Although the Pearson correlation coefficient $r$ can be great for assessing the direction and strength of the relationship between two variables (e.g. pain scores for treatment $a$ and for treatment $b$), it does not have as contextual of a meaning as the coefficient of determination $r^2$.

The coefficient of determination $r^2=.45^2=.2025$ tells us that $20.25$% of the variance in pain score for treatment $a$ can be accounted for by the pain score for treatment $b$ (and vice versa). This interpretation, in a way, may leave room for the influence of variables other than pain tolerance.

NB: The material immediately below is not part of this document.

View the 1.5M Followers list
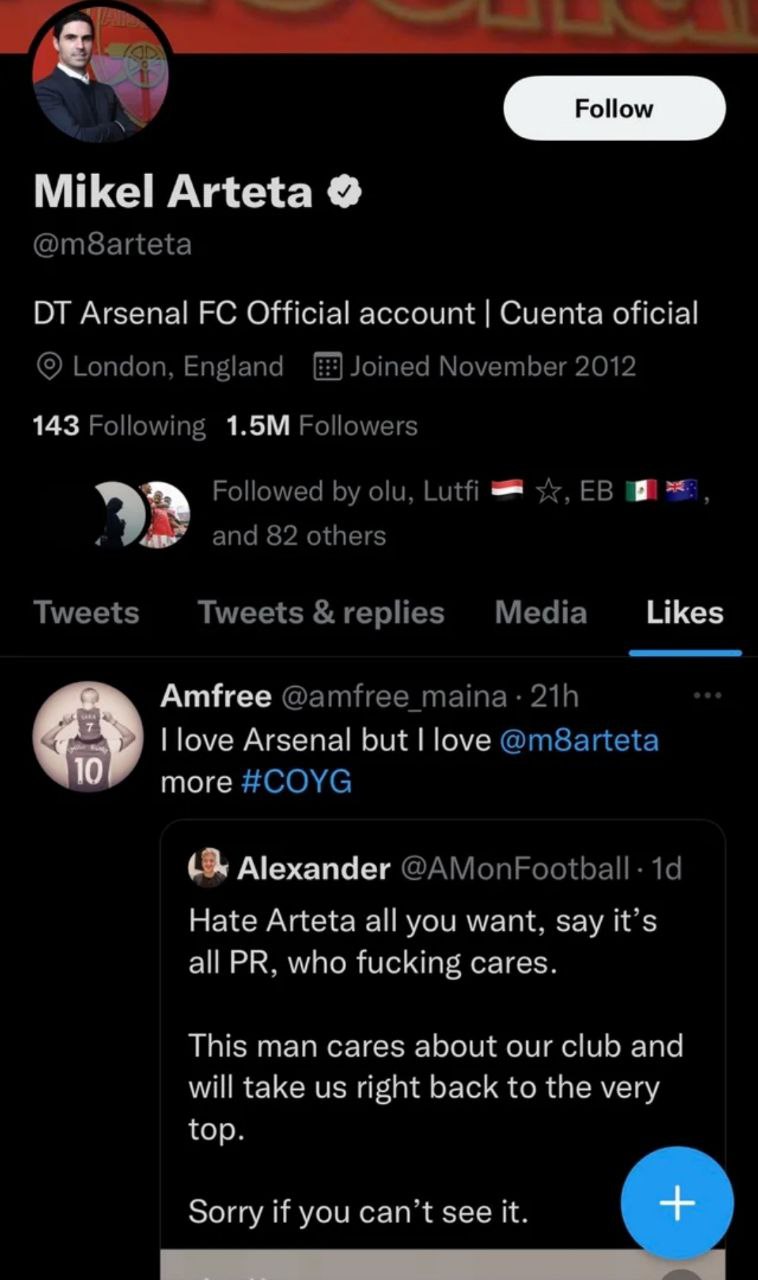This screenshot has width=758, height=1280. tap(321, 426)
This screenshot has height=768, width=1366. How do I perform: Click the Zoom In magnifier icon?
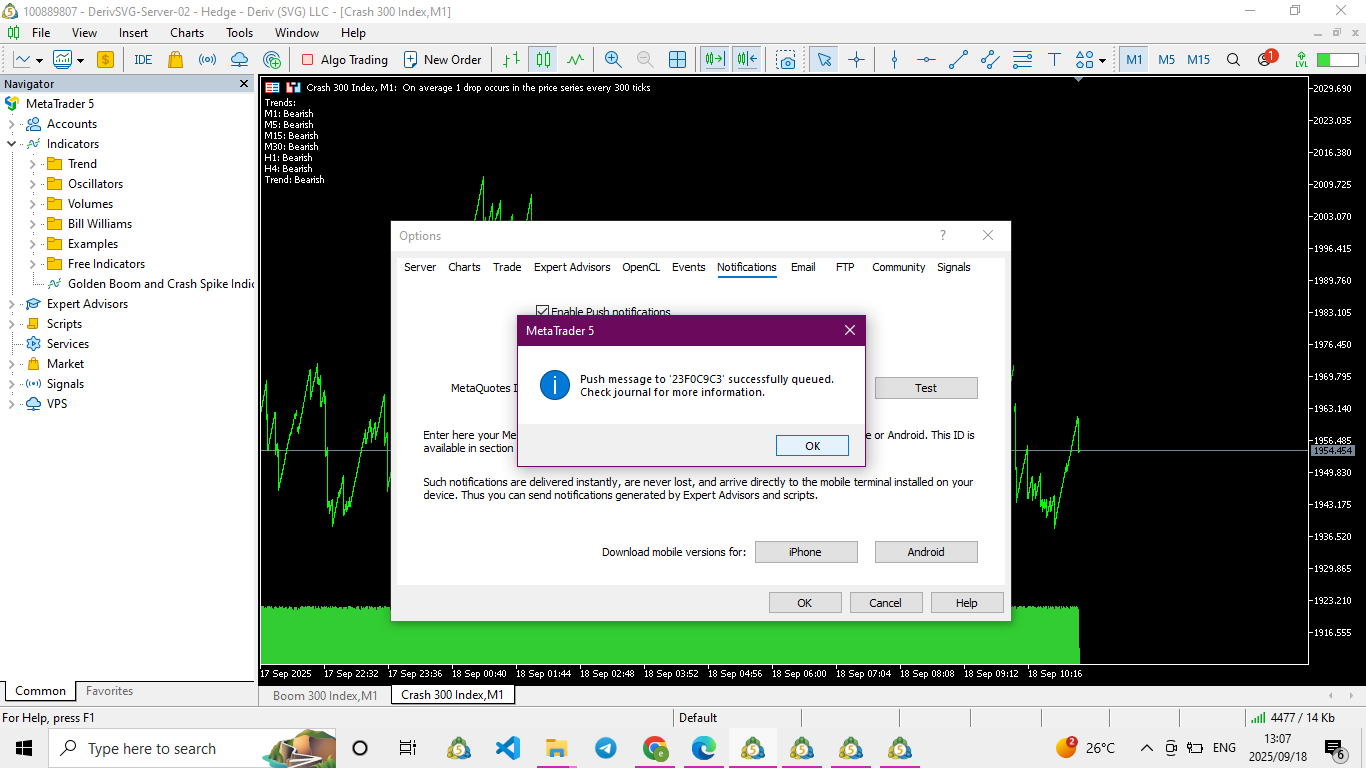[x=613, y=60]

Perhaps some of the variance in either pain score may be attributed to the impact/quality of the treatment.

• I hadn't thought of making this higher order type of analysis, thanks for the tip!! Very interesting. – Santiago May 30 '18 at 9:57

Pearson correlation coefficient is a measure of the linear correlation between these two variables. Here the coefficient is equal to 0.45, so we do not observe a strong linear correlation between these two variables.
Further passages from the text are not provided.